[EXERCISE PASSAGE]
+--

Building a Setting Reference Pipeline for AI Scene Generation

Empty conference room establishing shot, noir style with dramatic lighting through doorway

This week I tackled one of the more subtle but frustrating problems in AI-assisted visual storytelling: spatial consistency. When you're generating a sequence of images for a screenplay, the same conference room shouldn't look completely different between shots. The table shouldn't jump from the left side to the right. The doorway shouldn't vanish between scene 2 and scene 4.

I've been building FlowBoard, a node-based editor for screenplay-to-image generation, and we already had a character portrait reference system working. Feed the AI an image of your protagonist, and it'll keep them looking consistent across scenes. But settings? Those were still the wild west.

The Problem with Scene-as-Reference

My first instinct was simple: just use a generated scene as the reference for other scenes in the same location. Scene 1 of the conference room becomes the reference for scenes 2, 4, and 5. Makes sense, right?

It kind of worked. The spatial layout stayed more consistent. But there was character bleed—the people in the reference image kept leaking into new scenes where they didn't belong. A character who should have left the room would show up as a ghost in the background, or the AI would try to maintain their position even when the new prompt described different characters.

Clean Room, Clean References

The fix was counterintuitive but effective: generate empty room references. No characters. Just the space itself, with all its props, furniture, and incidental details (like that cloth draped over the chair that establishes this is definitely the same room).

I built this into the pipeline as find_references_for_setting()—it looks for images in the SettingSheets/Output/ directory with filenames matching the setting ID. Wire up a setting reference, and the generator now tells the AI: "This is what the room looks like. Match this spatial layout."

# Example: wire_setting_refs() discovers and links setting references
def find_setting_images(settings_dir: Path) -> dict[str, list[Path]]:
    """Find all setting reference images organized by setting ID."""

+--

[PROMPT 1]
Answer these questions from the setting-reference article.
(a) What is the name of the node-based editor being built?
(b) What problem arose when a generated scene was used as the reference for other scenes?
(c) In which directory does find_references_for_setting() look for images?
[PROMPT 2] Extract from the setting-reference article the stretch from "The Problem with" through "Makes sense, right?", copying it word for word.

[DATA EXTRACT]
+--

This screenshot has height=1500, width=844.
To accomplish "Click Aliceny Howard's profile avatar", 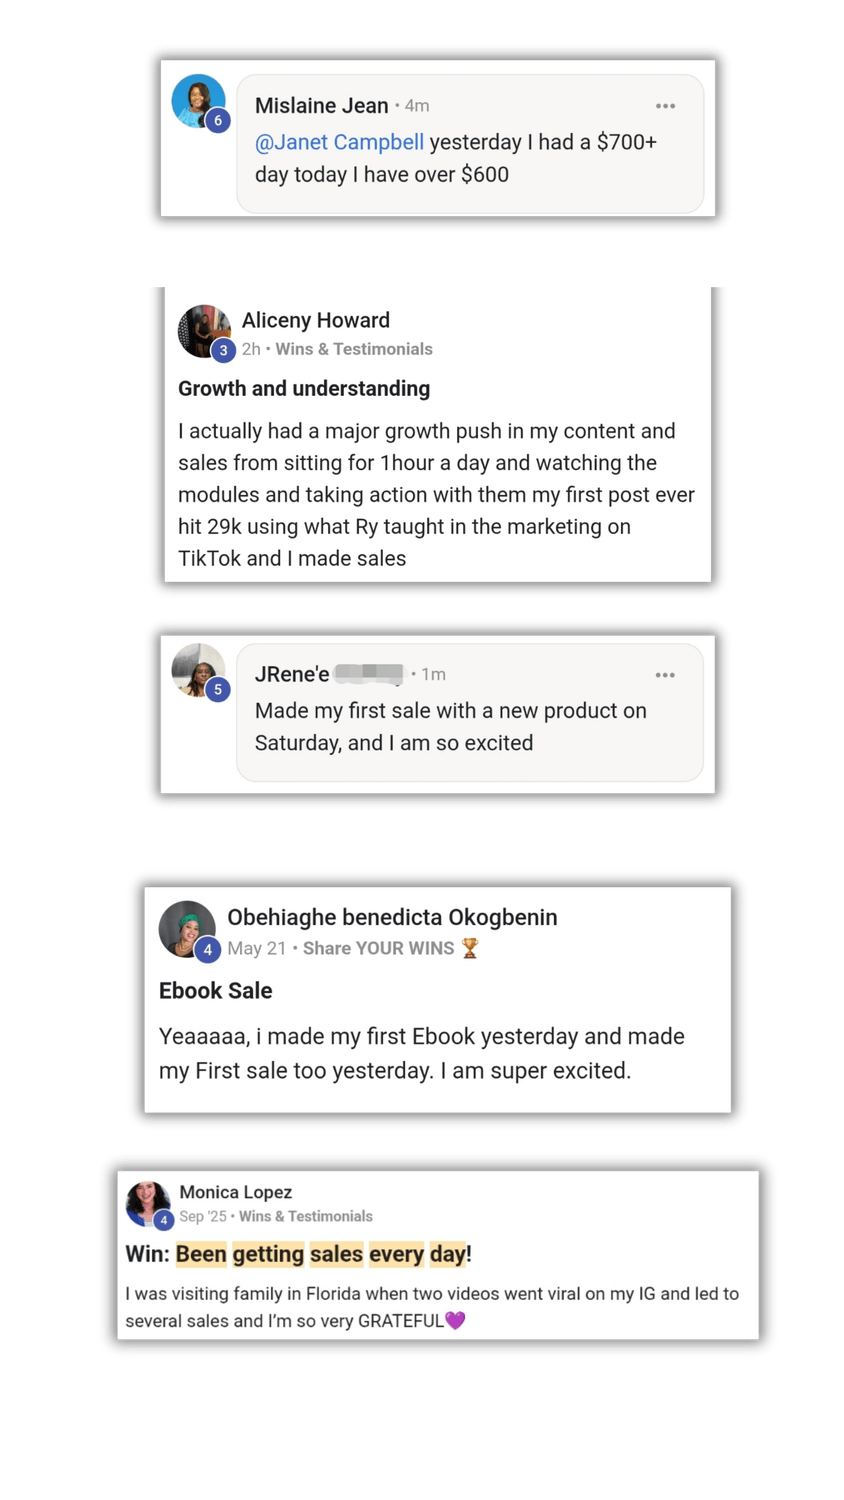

+--

[TASK ANSWER 1]
(a) FlowBoard
(b) Character bleed: the people in the reference image kept leaking into new scenes where they didn't belong.
(c) SettingSheets/Output/

[TASK ANSWER 2]
The Problem with Scene-as-Reference

My first instinct was simple: just use a generated scene as the reference for other scenes in the same location. Scene 1 of the conference room becomes the reference for scenes 2, 4, and 5. Makes sense, right?